The first week I pondered the words I will trust in you. That is the way I want to live my life trusting in God no matter what. Whether he moves the mountains, parts the seas, or gives the answer I want, I still want to trust.
But this week another message came out of these lyrics.
When You don't move the mountains I'M NEEDING YOU TO MOVE. Too often I ask quickly for God to move the mountain, when what I really need is the endurance it takes to climb the mountain. I am no runner. I want to be really bad, but I am just not. Brett on the other hand has been able to lace up his shoes and run at the drop of a hat ever since we have been married. Occasionally I have tried to run with him. He would coach me on the right way to breathe, breathe in through your mouth and out through your nose, or is it, in through your nose and out through your mouth? Could be why I couldn't get it I couldn't remember it. I learned I could run as far as I could hold my breathe because that is how I ran holding my breathe. Not very effective you don't go to far. Over the past year Brett and I have walked hundreds of miles but I became determined that I was going to be able to run with him this summer. So, a couple of weeks ago when I started my walk on the treadmill I decided to try running. OK lets be honest its more like a light jog. But I started slow for my three miles I ran 1/2 a mile and walked the second 1/2. Last week on my first mile when I got to the 1/2 mile point I decided I can do a full mile and I did. This week when I reached my mile I told myself you can go further and I made it 2 miles without stopping. I was super excited. I tell that story because that took endurance and it felt great. Sometimes my faith needs that endurance it takes to climb the mountain, to finish the race.

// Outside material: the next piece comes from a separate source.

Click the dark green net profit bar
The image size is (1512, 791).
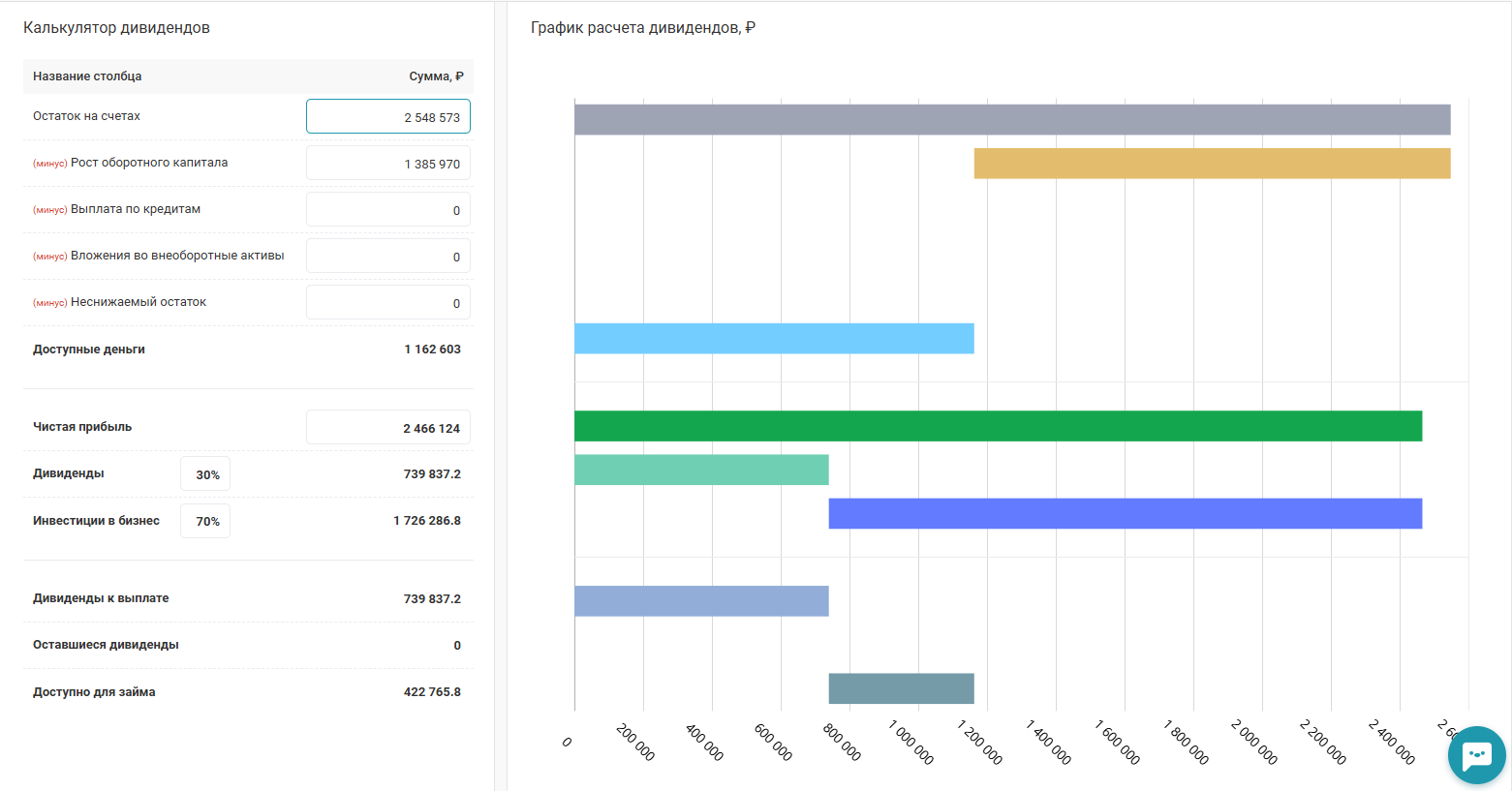[998, 426]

When You don't part the waters I WISH I COULD WALK THROUGH. Again, my desire my wish, when maybe God's desire is for my faith to build the stamina, the character it takes to swim across the water. I recently did a 30 day plank and wall squat challenge with a friend. I didn't know if I would make those last 3 days when we were doing planks and wall squats for 4 and 5 minutes. I know, doesn't sound like very long right, not until you try it. It took more stamina to hold those 5 minutes than I ever knew I had. Thanks Kalee.

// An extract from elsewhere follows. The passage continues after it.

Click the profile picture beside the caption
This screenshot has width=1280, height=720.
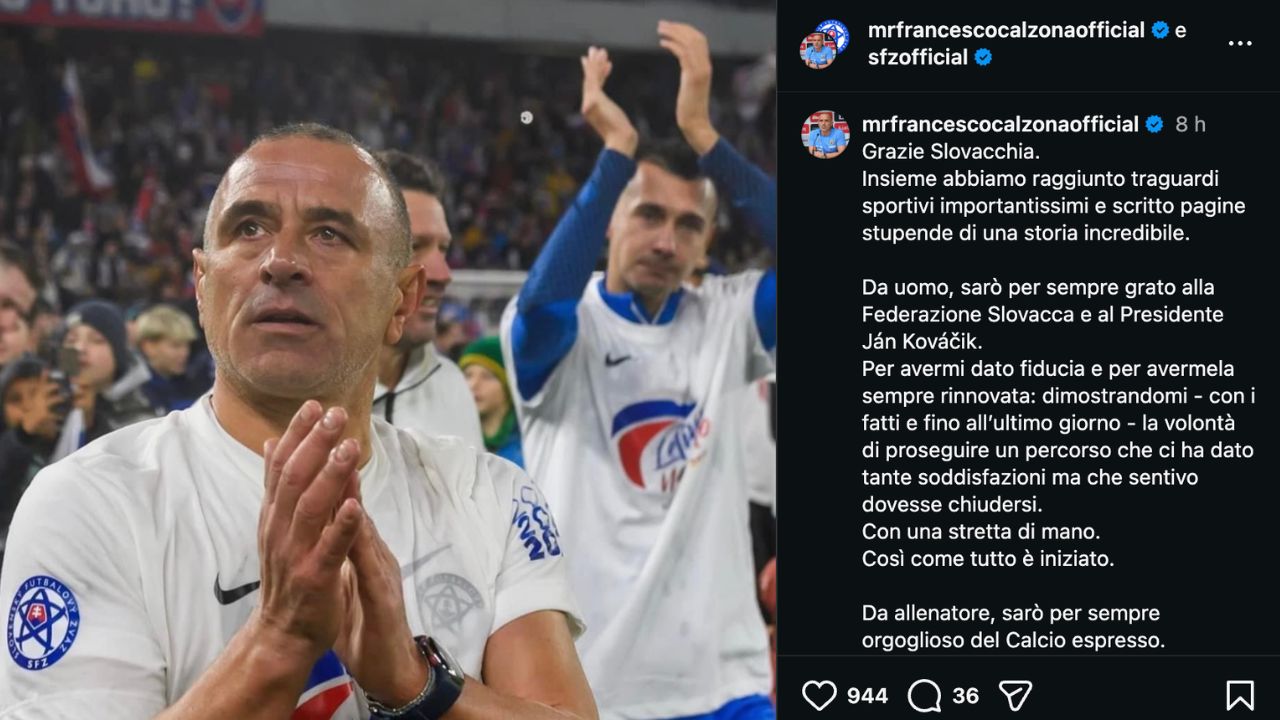pyautogui.click(x=825, y=134)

But when God doesn't move those mountains and the endurance in my faith grows, and when God doesn't part the waters and the stamina and character in my faith increases. Then, when You don't give the answers as I CRY OUT TO YOU, my hope will be in the trust I have in You. When those around me are hurting I will trust in you, when I don't know what the answers are I will trust in you. When I can't see or understand your plan I will trust in you. When my anger wants to take over I will trust in you, when it's easier to withdraw I will trust in you.
Romans 5:3-4 "....but we rejoice in our sufferings, know that suffering produces endurance, and endurance produces character, and character produces hope."